In parallel with solar methods for reducing demand, there is the question of energy wastage. I've already mentioned heating water is a big consumer of electricity. The heat required to raise water even one degree celsius is enormous. Most coal, gas and nuclear power stations have staggeringly large cooling towers in which water is converted to steam and released into the atmosphere for that very reason - turning cold water into steam requires a staggering amount of heat, which reduces the temperature of whatever they want to keep cool. Very elegant. Also very wasteful. Rig the cooling towers to a pipe system and you've the biggest, hottest hypocaust ever made. The water is still carrying the heat away, so the towers still work as intended, all you are doing is making that heat available for domestic and industrial use rather than pumping it into the atmosphere.
Spent nuclear fuel also emits significant heat, it would seem more logical to recycle the fuel rods as water heating devices than dump them somewhere and ignore them, although preventing contamination would be extremely hard. Hard is not impossible, however, and it seems better to try and solve a hard problem (and risk succeeding) than to do nothing and face impossible energy demand problems year-after-year.
It's a small world and it smells funny; I'd buy another if it wasn't for the money; Take back what I paid (SoM)
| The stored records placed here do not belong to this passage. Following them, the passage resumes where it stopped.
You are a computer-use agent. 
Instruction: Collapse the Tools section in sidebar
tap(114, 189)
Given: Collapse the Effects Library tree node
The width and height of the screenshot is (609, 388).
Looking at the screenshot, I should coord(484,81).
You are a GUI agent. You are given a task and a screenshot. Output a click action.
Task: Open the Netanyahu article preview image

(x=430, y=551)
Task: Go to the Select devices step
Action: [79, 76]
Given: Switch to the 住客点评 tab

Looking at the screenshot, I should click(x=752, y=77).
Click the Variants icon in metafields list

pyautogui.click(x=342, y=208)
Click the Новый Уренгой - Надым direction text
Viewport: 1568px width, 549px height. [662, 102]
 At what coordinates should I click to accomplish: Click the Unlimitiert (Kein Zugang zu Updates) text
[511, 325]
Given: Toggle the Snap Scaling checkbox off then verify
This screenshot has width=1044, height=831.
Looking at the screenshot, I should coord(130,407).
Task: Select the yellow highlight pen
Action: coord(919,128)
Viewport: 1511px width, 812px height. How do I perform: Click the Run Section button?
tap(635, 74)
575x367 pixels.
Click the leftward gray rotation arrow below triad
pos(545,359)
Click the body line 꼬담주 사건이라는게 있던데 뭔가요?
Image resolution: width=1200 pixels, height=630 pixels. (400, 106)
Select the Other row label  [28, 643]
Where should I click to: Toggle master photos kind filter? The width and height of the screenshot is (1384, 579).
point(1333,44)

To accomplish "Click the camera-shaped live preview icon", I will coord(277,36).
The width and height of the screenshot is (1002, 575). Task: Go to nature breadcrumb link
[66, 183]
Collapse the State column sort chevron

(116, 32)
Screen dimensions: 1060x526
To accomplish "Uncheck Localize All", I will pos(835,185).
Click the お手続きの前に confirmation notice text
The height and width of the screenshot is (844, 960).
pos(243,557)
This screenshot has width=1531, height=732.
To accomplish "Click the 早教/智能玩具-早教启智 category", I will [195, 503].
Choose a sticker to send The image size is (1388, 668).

Given that we have technology like CSP using mirrors and standard steam turbines, What do you feel is the best balance between improving what has already proved functional, or dickering around with a test tube? I see MIT has dye-impregnated acrylic, you have an asbestos, er nanotech, based material and some theories, while the European are building real working Solar plants at Utility scale.
I dunno, it just seems we're a bit heavy on the science experiments and little to slow on the Yankee Ingenuity these days.
This is very typical of Al Gore and many of his ilk. While he is busy flying around in private jets and having his Lincoln idle for 20 minutes, he doesn't seem to have a clue about economics. I read a great series of pieces on how much many of these "green" technologies really cost. The site was http://www.economicefficiency.blogspot.com/ This was the same site that had "Hybrid Hummer Hums."
Solar isn't competing against oil unless you a solar powered car. Solar power is competing against coal, natural gas, hydroelectric and nuclear for electricity generation. In the U.S. oil accounts for 1.6% of electricity generation. Don't mean to be pedantic but it drives me up a wall that people have no clue where their power comes from.
Coal is nearly half of America's electric power. Its price is going up but not as much as oil and it is in much greater abundance in the U.S. Unfortunately coal's impact on the environment, both mining it and burning it, tends towards devastating. The Chinese are using huge amounts of coal for their electricity too.
@de_machina
Almost.
The cooling tower has a very important job in any heat cycle engine since energy = hot side - cold side. Take away the cold side, and you've got bumpkiss. The plant re-uses the water. In an Open cycle, some water evaporates, but much of it is reused - in a closed cycle plant, all of the water is recycled and only air passes through the cooling tower.
Yes, this heat can be used for things, but its tricky to find a customer for that much heat all of the time. Food processing plants use a lot of low-temperature steam, and some other industrial processes, but that's been a strategy for a long time, and it's not exactly solved the riddle yet.
I'm with you on nuclear.
But my Prius performs perfectly well, thankyouverymuch. Of all the criticisms I've heard, yours is among the strangest and easiest to debunk.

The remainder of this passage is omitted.